KE depends on observer, but it doesn't depend on coordinates.

I disagree. Usually observers and coordinates are considered to be synonyms. But insofar as they are distinct, it is the coordinate system that determines the KE, not the observer.

For example, say I am driving in a car observing someone throw a ball. I am free to use coordinates where I am at rest, but I am also free to use coordinates where the ground is at rest. The KE of the ball is different in those two coordinate systems even though I am the same observer.

The same observer will measure they same value for KE in rectangular, spherical, polar or any other coordinates.

This is not true because “any other coordinates” also includes boosts. As I just described the same observer will obtain different versions of the KE of a ball depending on if they are using coordinates where the car is at rest or where the ground is at rest.

At this point I'm mostly interesting in defending against your point that I invented the whole thing or it's something non-standard. I hope you agree that the source is pretty standard, don't you?

I agree that the source is standard (authoritative even), and I agree that you didn’t invent the concept or the formula.

I only claim that calling that quantity simply “energy” is your personal usage. It does not appear that MTW supports your usage as they carefully qualify the term in their descriptions.

Oops, it probably sounds a bit passive-aggressive, sorry

No worries at all. My skin is substantially thicker than that (metaphorically speaking).

I want clarity in this question because otherwise people will continue referring to this conversation claiming that I inverted the whole concept

I agree that the concept is a standard one: the energy measured by some device. It is just your calling it simply “energy” that is non-standard, and the MTW quotes use wording that I prefer.

I think the "as measured by" part is here for disambiguation.

The disambiguation is important for communication. That is a big part of pedagogy.

Similarly, it is important to disambiguate between “proper time” and “coordinate time”.

 

[PeterDonis]

In this Misner example, emitter and absorber measure different photon energies because of the Doppler effect and $E=hf$.

Not in that example, no. That example is the "centrifuge and photon" example, and the whole point of it is that there is no Doppler shift in that particular scenario--the emitter and absorber both measure the same frequency/energy. The example is meant to illustrate how much easier it is to calculate that answer using the geometric, coordinate-free viewpoint.

 

[Sagittarius A-Star]

Not in that example, no. That example is the "centrifuge and photon" example, and the whole point of it is that there is no Doppler shift in that particular scenario--the emitter and absorber both measure the same frequency/energy. The example is meant to illustrate how much easier it is to calculate that answer using the geometric, coordinate-free viewpoint.

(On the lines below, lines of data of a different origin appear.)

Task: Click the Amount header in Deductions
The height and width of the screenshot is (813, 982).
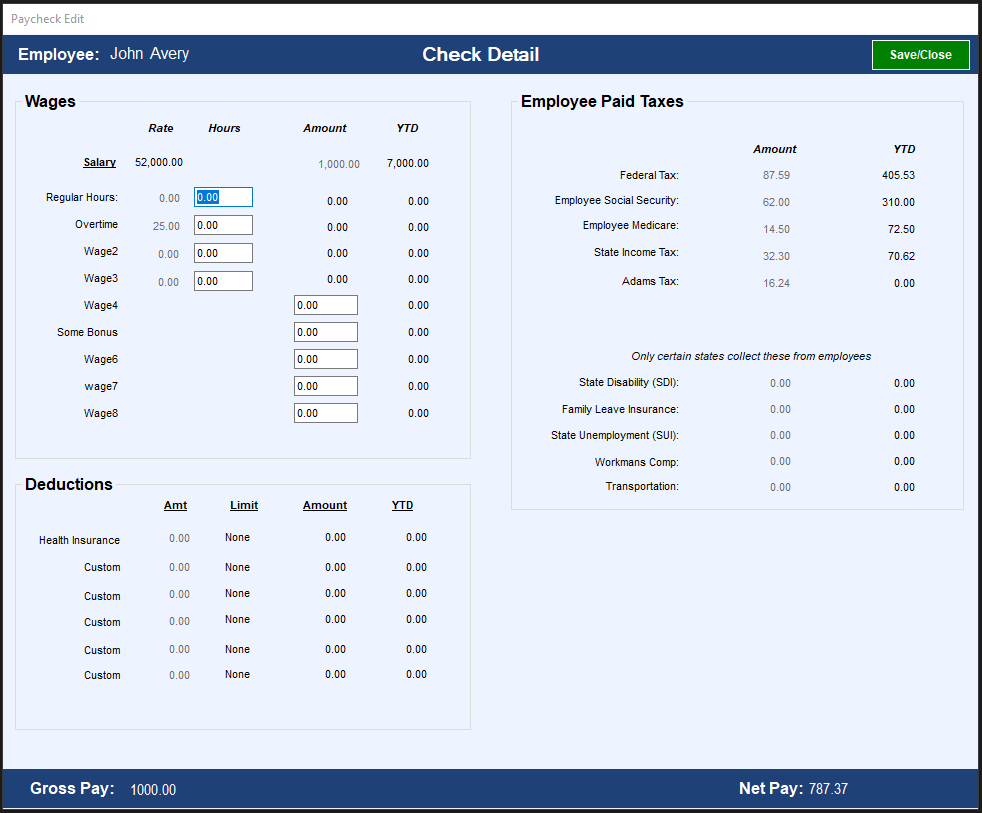Action: pyautogui.click(x=325, y=505)
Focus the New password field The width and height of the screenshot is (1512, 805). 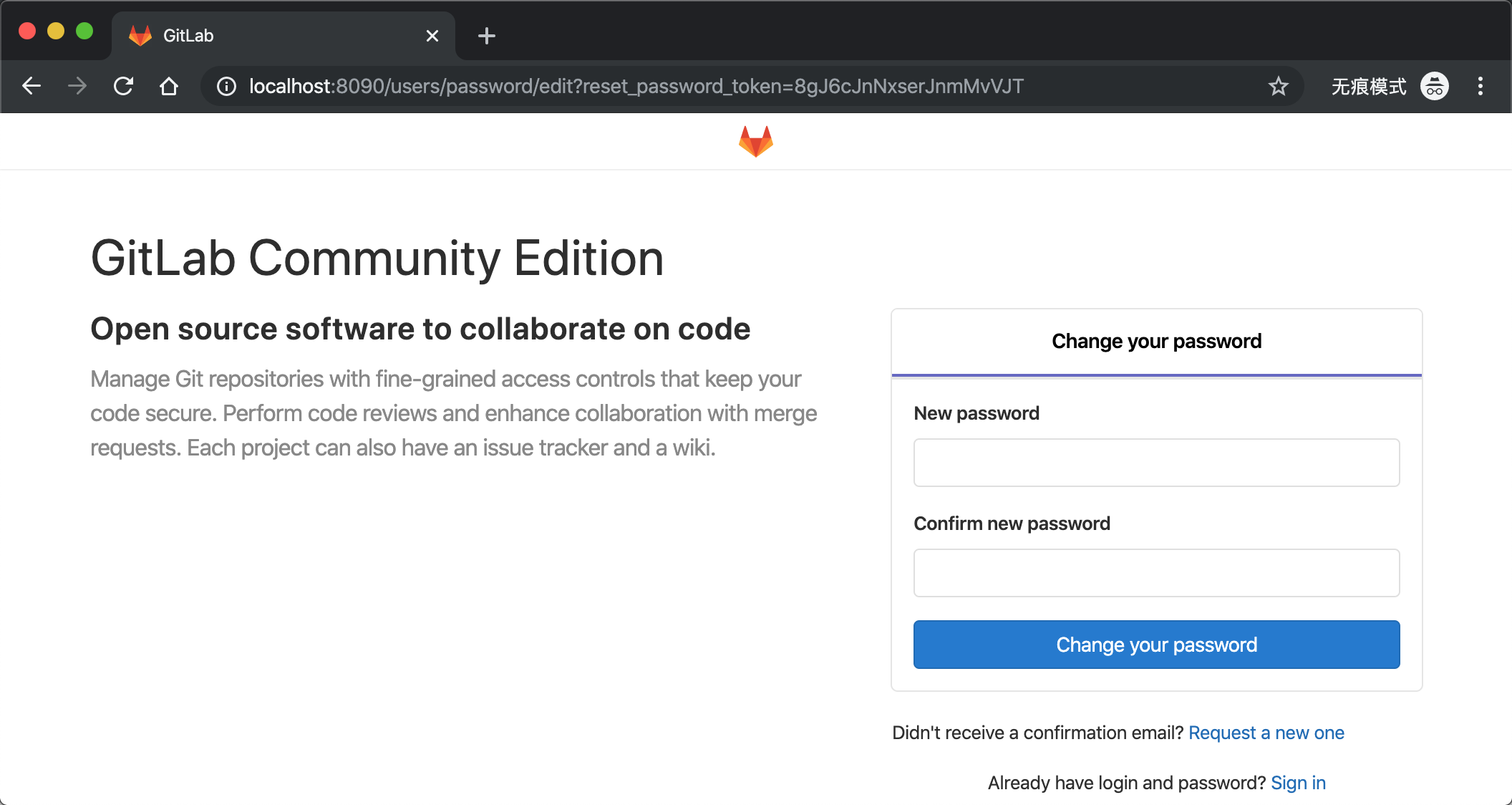(1157, 463)
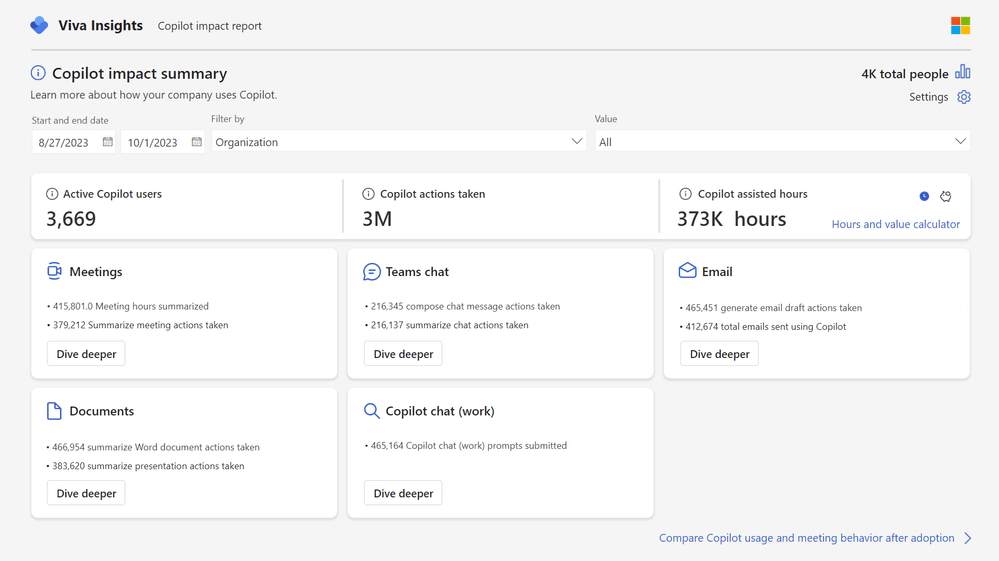Open the Hours and value calculator link
This screenshot has height=561, width=999.
(895, 224)
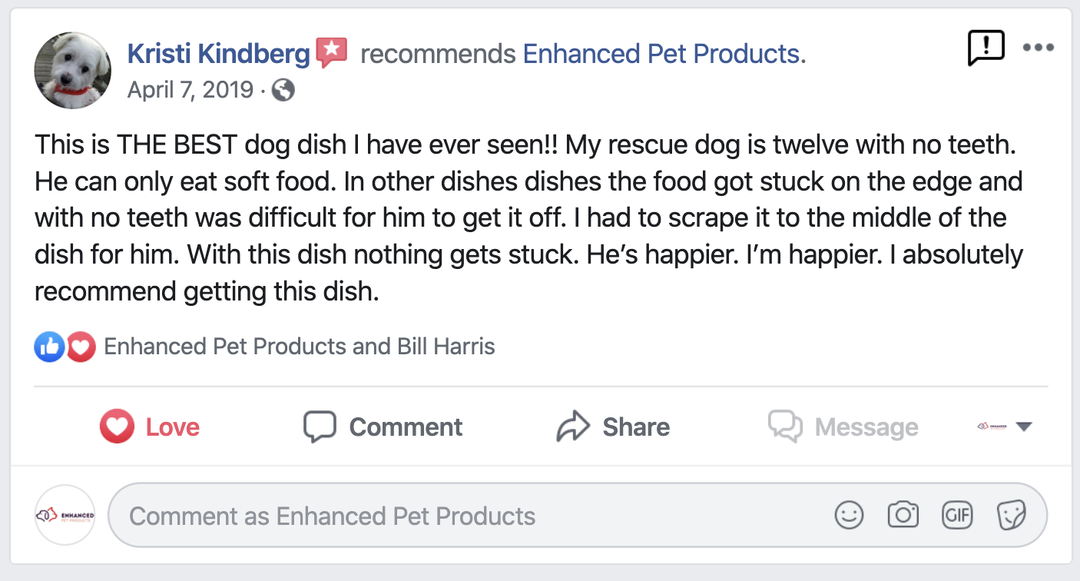Open the sticker picker icon

pos(1011,515)
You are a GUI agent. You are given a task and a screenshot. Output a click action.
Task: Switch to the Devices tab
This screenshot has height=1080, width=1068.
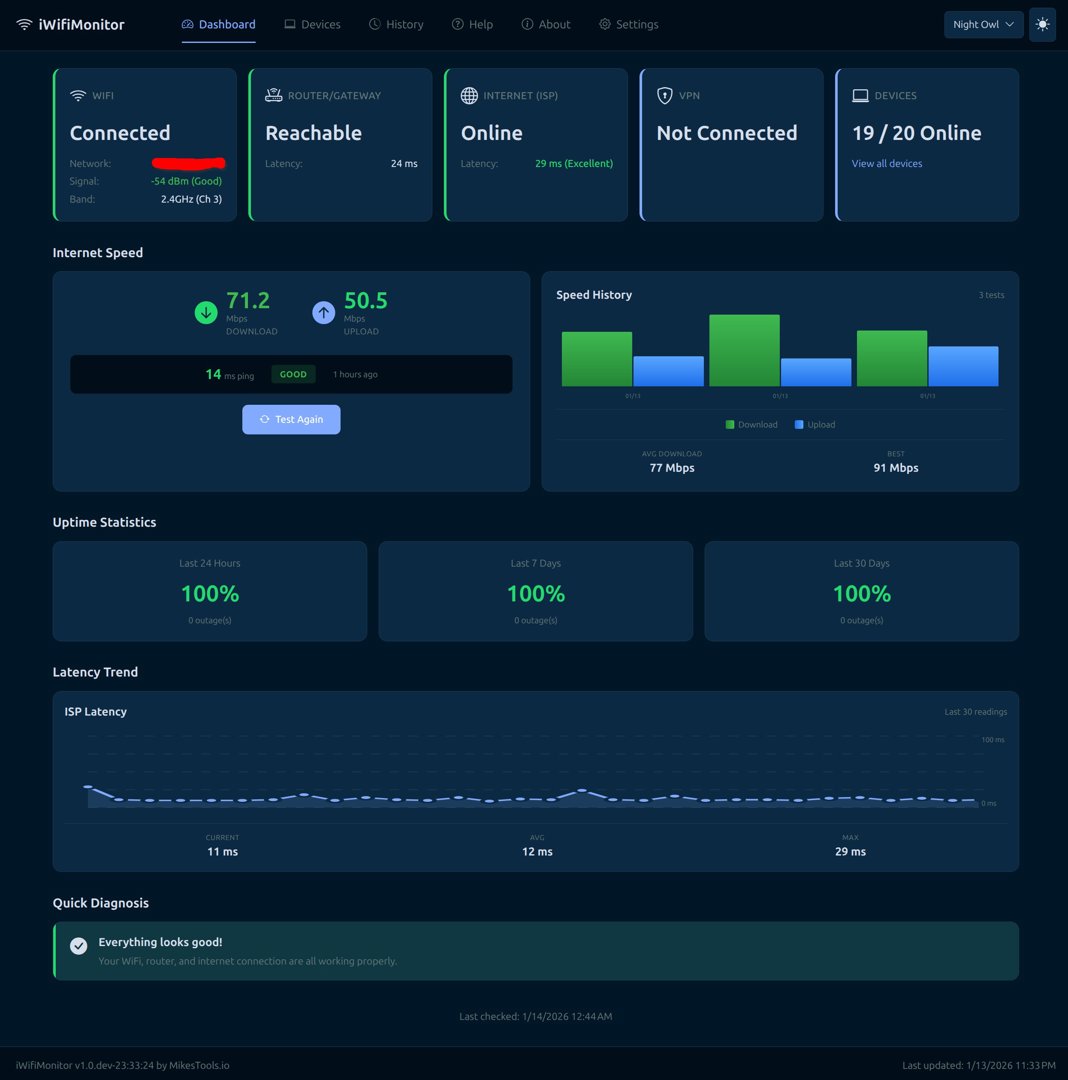[312, 24]
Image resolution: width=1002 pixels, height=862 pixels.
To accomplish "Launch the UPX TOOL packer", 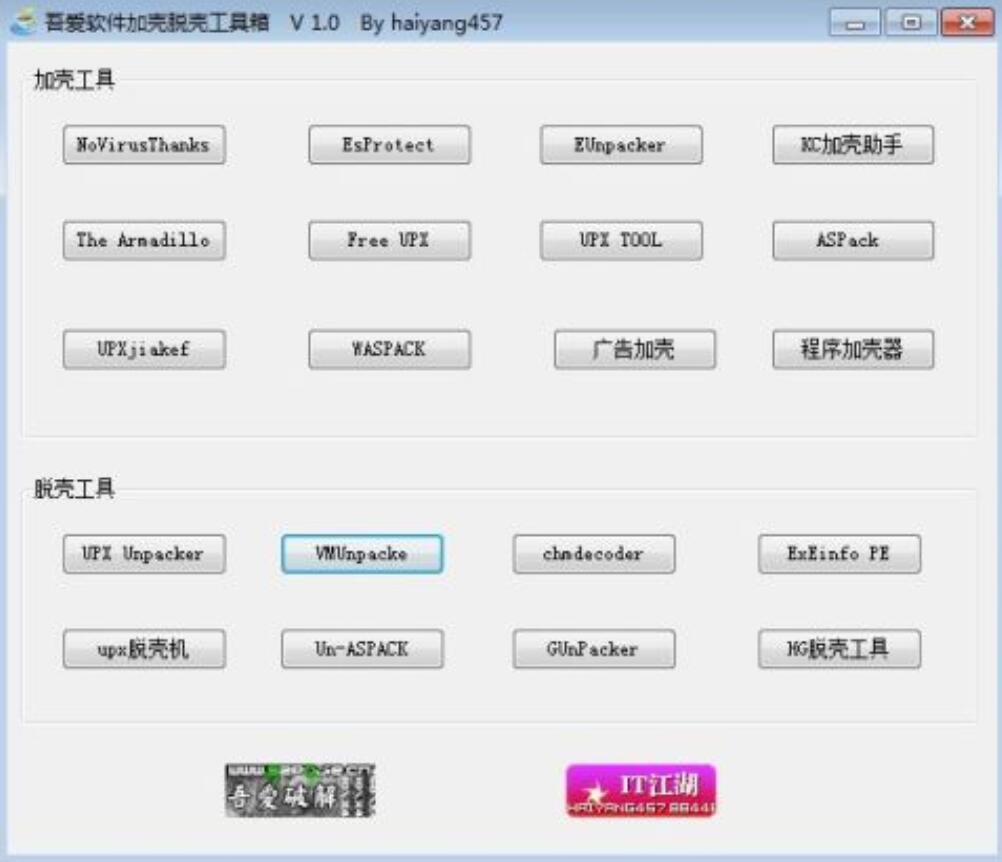I will [621, 240].
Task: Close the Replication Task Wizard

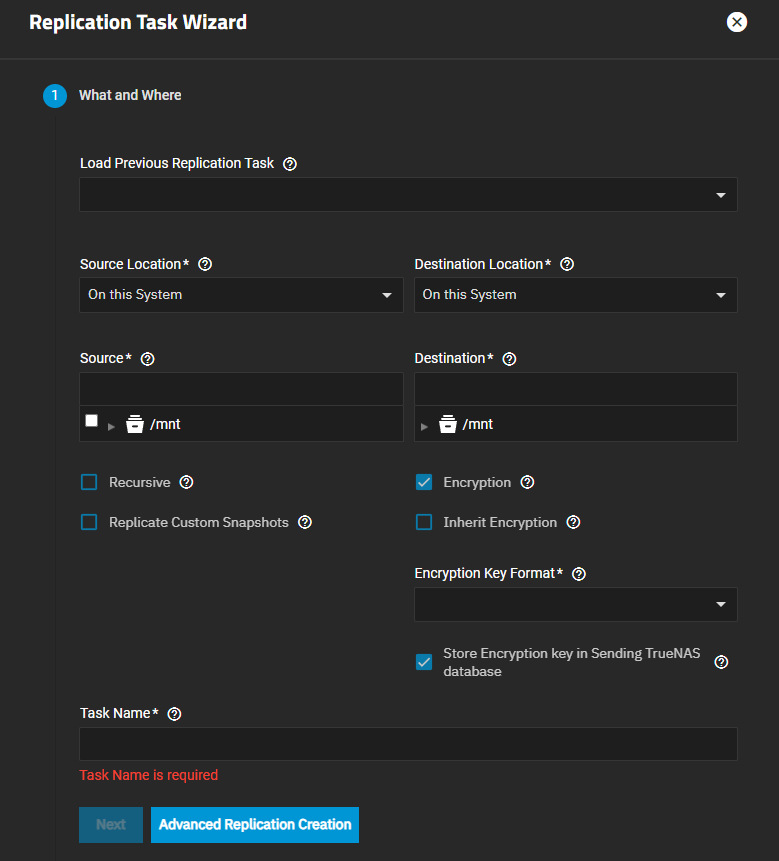Action: 737,22
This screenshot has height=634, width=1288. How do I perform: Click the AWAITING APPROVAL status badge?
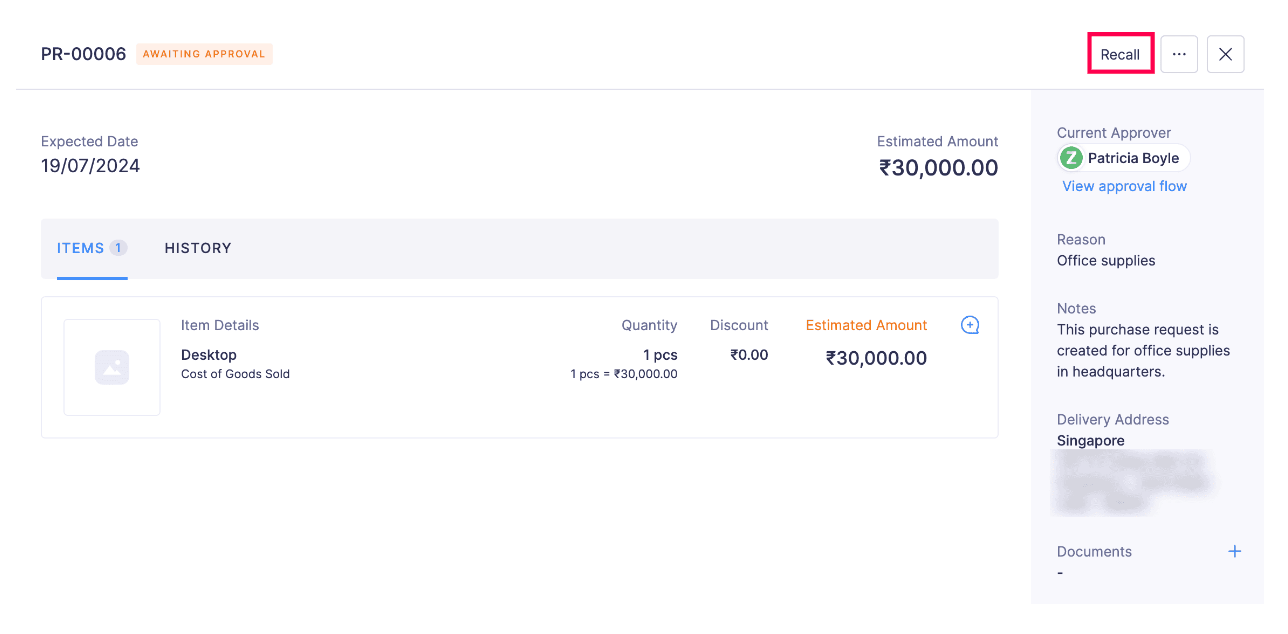coord(204,54)
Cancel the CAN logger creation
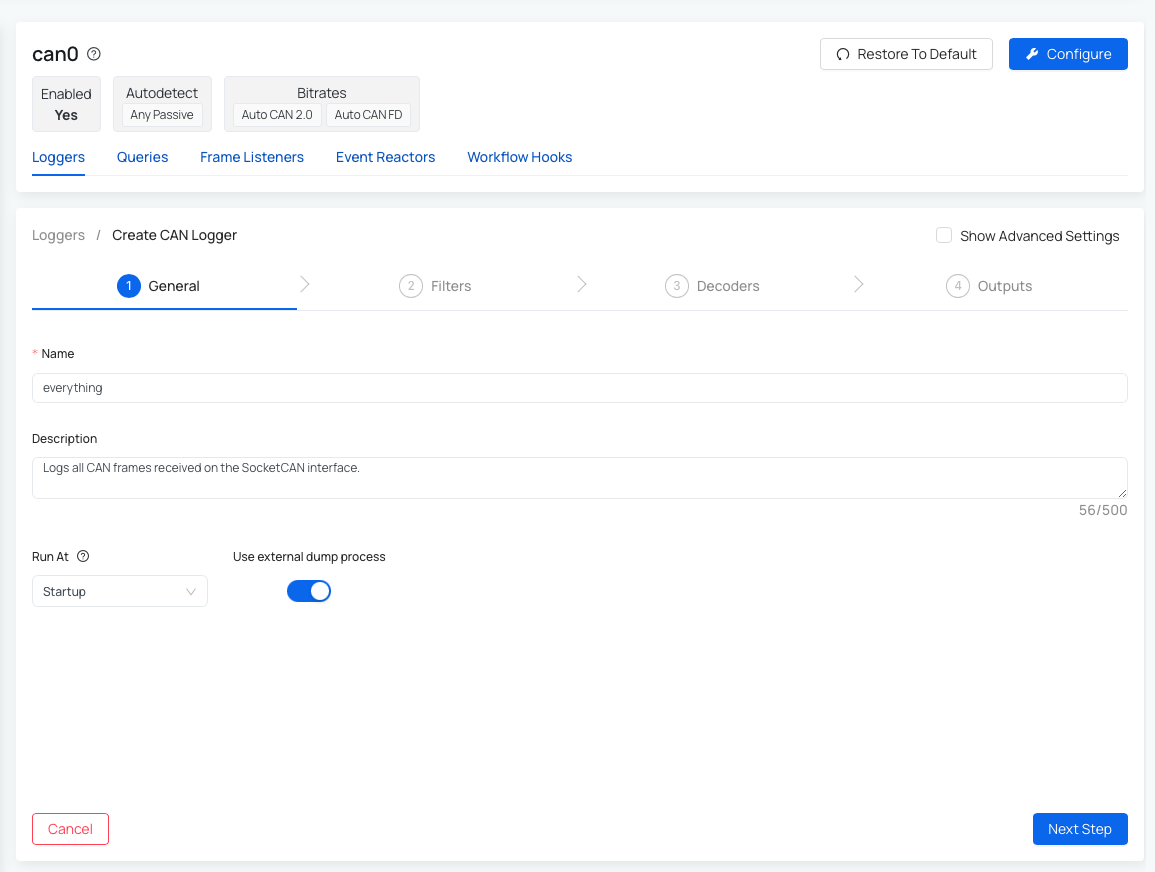The height and width of the screenshot is (872, 1155). [70, 829]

OK. I didn't read section 2.8 in the book. I only looked at the short citation from @Yuras in posting #50 and wrongly assumed, that this would refer to a general scenario.

 

[Yuras]

I disagree. Usually observers and coordinates are considered to be synonyms. But insofar as they are distinct, it is the coordinate system that determines the KE, not the observer.

Then I guess we are using different terminology again.

I agree that the source is standard (authoritative even), and I agree that you didn’t invent the concept or the formula.

Thanks!

It is just your calling it simply “energy” that is non-standard, and the MTW quotes use wording that I prefer.

Fare enough. Though I don't think MTW actually distinguish between "energy" and "energy measured by". E.g. in the other quote (see #50) they say "No coordinates are needed to describe the fact that a specific emitter emitting a specific photon attributes to it the energy $E_a$" without any "measured by".
In fact, both definitions give the same numerical answer, so the difference between them is artificial in my opinion.

The disambiguation is important for communication. That is a big part of pedagogy.

I meant that "measured by" part was there to disambiguate between two different values, $E_a$ and $E_b$, not between different definitions of energy. MTW use "energy" and "energy measured by" interchangeably. Cf. proper time and coordinate time, which actually are different things since they have different values, and MTW carefully distinguish between them.

 

[Dale]

In fact, both definitions give the same numerical answer, so the difference between them is artificial in my opinion.

The two concepts* are distinct as they transform differently. They do not give the same numerical value on transformation.

* The two concepts being $p^t=E/c$ and $E=g_{\mu\nu}p^\mu u^\nu$. They both require further disambiguation as the coordinate system needs to be specified for $p^t$ to be meaningful and $u$ needs to be specified for $g_{\mu\nu}p^\mu u^\nu$ to be meaningful

 

[Yuras]

The two concepts are distinct as they transform differently. They do not give the same numerical value on transformation.

We discussed this with @Sagittarius A-Star above, see #54. The transformation rules are irrelevant here. In one case you apply Lorentz transformations while in other case you change the observer's 4-velocity. The result is the same. At least that's my understanding of these concepts, and I'm pretty sure that's how MTW understand them. (In fact I learned these concepts from MTW)

 

[Dale]

We discussed this

I didn’t discuss it, and I don’t agree. Clearly, $p^t$ changes under coordinate transformation and $g_{\mu\nu}p^\mu u^\nu$ does not.

 

[Yuras]

I didn’t discuss it, and I don’t agree. Clearly, $p^t$ changes under coordinate transformation and $g_{\mu\nu}p^\mu u^\nu$ does not.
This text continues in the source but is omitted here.